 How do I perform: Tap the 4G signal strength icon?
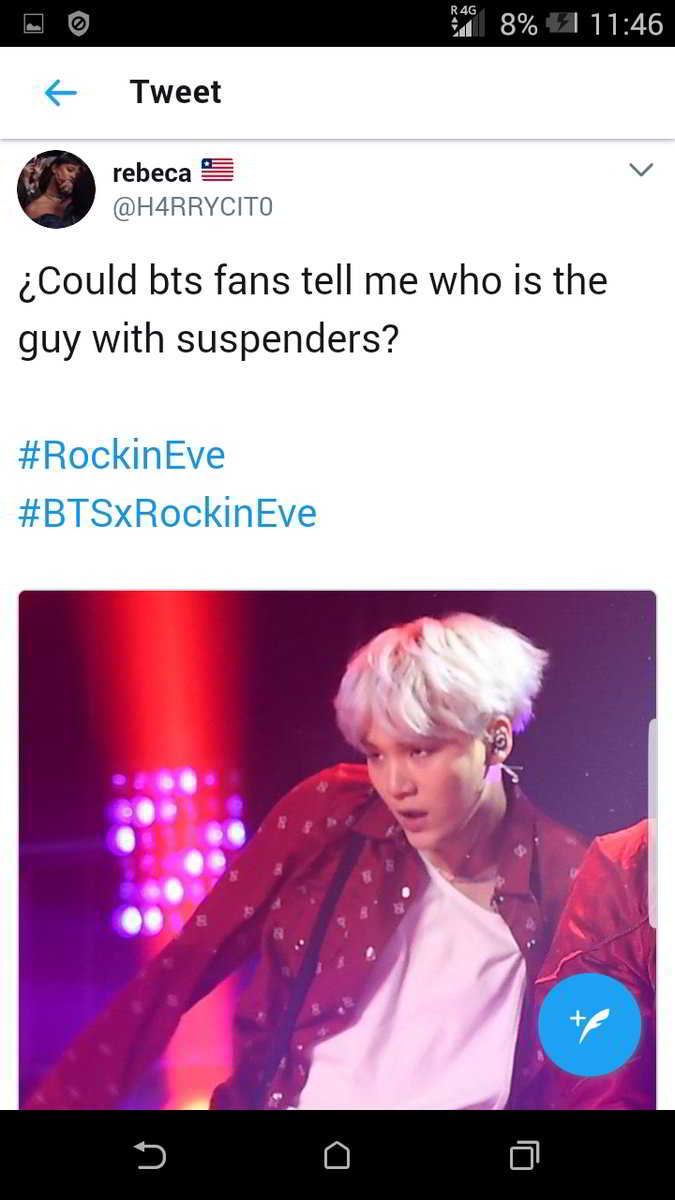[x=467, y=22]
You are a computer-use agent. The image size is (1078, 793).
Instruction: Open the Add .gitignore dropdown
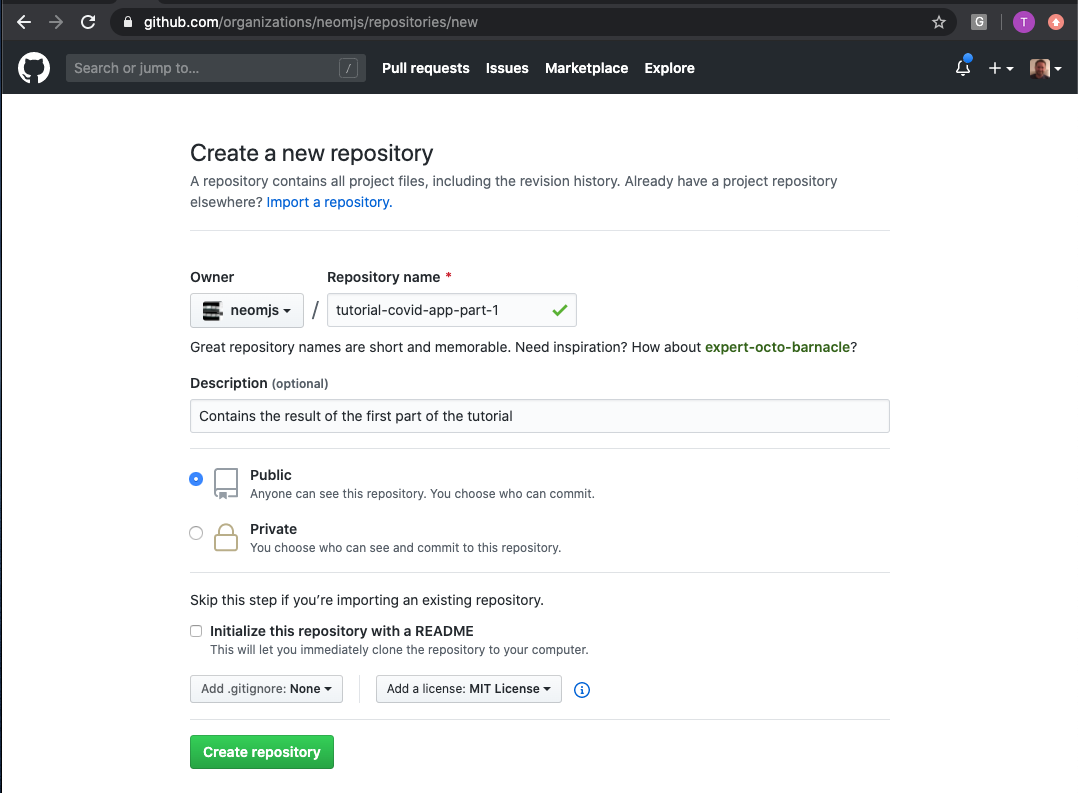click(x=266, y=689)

========================================

▶ **Description of the task**: Everything in the data must be printed verbatim except the pictures.

▶ **Exercise response**:
 How do I perform: Tap the 4G signal strength icon?
[x=467, y=22]
You are a computer-use agent. The image size is (1078, 793).
Instruction: Open the Add .gitignore dropdown
click(x=266, y=689)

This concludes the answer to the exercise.